Friday, 20 June 2025

Thursday June 19th 2025 "Heard about the Romans and their 'fridges'? Not so primitive after all, were they!!!!"

Crusty old "history buffs" - that's how my medium-to-hard-pressed wife Lois and I have sometimes been described. It's true but I make no apology for it! [Why not? - Ed]

crusty old 'history buffs': me and my medium-to-hard-pressed 
wife Lois, a recent picture

A lot of people round here seem to complain that the local East Hampshire print edition of Onion News has been increasingly dominated recently by the latest archaeological news - "Page One is just about thefts from the Dorm Study Area, and the rest is history", is the common cry - I expect you've heard this "claptrap" (!) yourself, if you've kept your ear to the ground in godforsaken places like Sandy Balls, and the like!

This story this morning, however, (see p.92) is quite sensational, isn't it! 

It's a pity, however, that the paper always seems to want to include a bit of "vox pop" to these stories in the form of "snap reactions" from local readers, which Lois and I think just tends to reinforce the popular idea that East Hampshire people are just a bunch of idiots. But let me know what you think - postcards only!

What a crazy county we live in !!!!!!

And it's a bit of a crazy day for Yours Truly today, and also for my wife Lois - known locally as "Mrs Yours Truly"(!). 

With temperatures hitting the low 80's Fahrenheit, we've our shorts in the wardrobe (not shown!) and are hunkering down inside, marvelling at that "Roman fridge" story, and revising our Latin, in preparation for our interview with the terrifying Joe, leader of the local U3A Old Codgers Intermediate Latin group, where we hope to chat about "that fridge" (!), tomorrow as a bit of an "ice-breaker" [no pun intended!!!] with Old Joe, whom we've never met.


The stakes are high, however, if we want to impress 'Old Joe' tomorrow, and be accepted into his precious little Intermediate Latin group. So this morning, in addition to the usual housework, hoovering and dusting and suchlike,  we also "dust off" Lois's copy of "Wheelock's Latin" [no pun intended!!!] and start looking hard at the grammar pages. What madness isn't it, at our age, both 79 and now finding ourselves like we're back at "school" facing an awkward encounter with some terrifying teacher !!!!  

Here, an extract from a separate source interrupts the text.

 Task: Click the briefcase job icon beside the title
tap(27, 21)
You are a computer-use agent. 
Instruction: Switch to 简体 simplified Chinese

And if this isn't enough, we also have to somehow find time to blow up our inflatable bed to try it out, later today if we're feeing tired, to make sure it doesn't instantly de-flate [no pun intended!] with the weight of a real human body on it - oh dear! [That's enough unintentional so-called puns! - Ed].

You see, our dear daughter Sarah is flying in from Perth, Australia, next month with husband Francis and their 11-year-old twins Lily and Jessica, to spend a couple of weeks with us.

So once again, it's "busy busy busy" !!!!

just another busy day for us, hoovering and dusting, not to mention "dusting off" (!)
Lois's copy of "Wheelock's Latin" to impress Old Joe at tomorrow's "interview"

What madness isn't it !!!!! Never let people convince you that retirees have an easy time of it, as is so often, and so erroneously said. That's just an old wives tale, or should I say it's a "young wives tale" !!!!!


Luckily for Lois and me, as long-time history buffs, however, there's some more historical 'fare' on the "telly" tonight for us, so that's a comfort !!!!


Yes, it's the much anticipated "Outrageous" series starting tonight on the Drama channel, all about the notorious upper class Mitford family, and its fractious brood of six feisty sisters, who back in the 1930's flirted with fascism, communism etc - you name the 'ism' they didn't flirt with!!! But, having said that, they mostly flirted with eligible young men, like Bryan, the Guinness heir, which was probably a lot more sensible than any of hose daft "-isms", and certainly more lucrative, to put it mildly !!!!


What madness wasn't it!!

In this scene, the eldest of the Mitford girls, Nancy, is on a park bench, complaining to a friend, that her would-be "squeeze", Hamish, the high-end Scottish aristocrat, hasn't proposed to her, as she had expected. And the friend asks her if she and Hamish have "done it yet".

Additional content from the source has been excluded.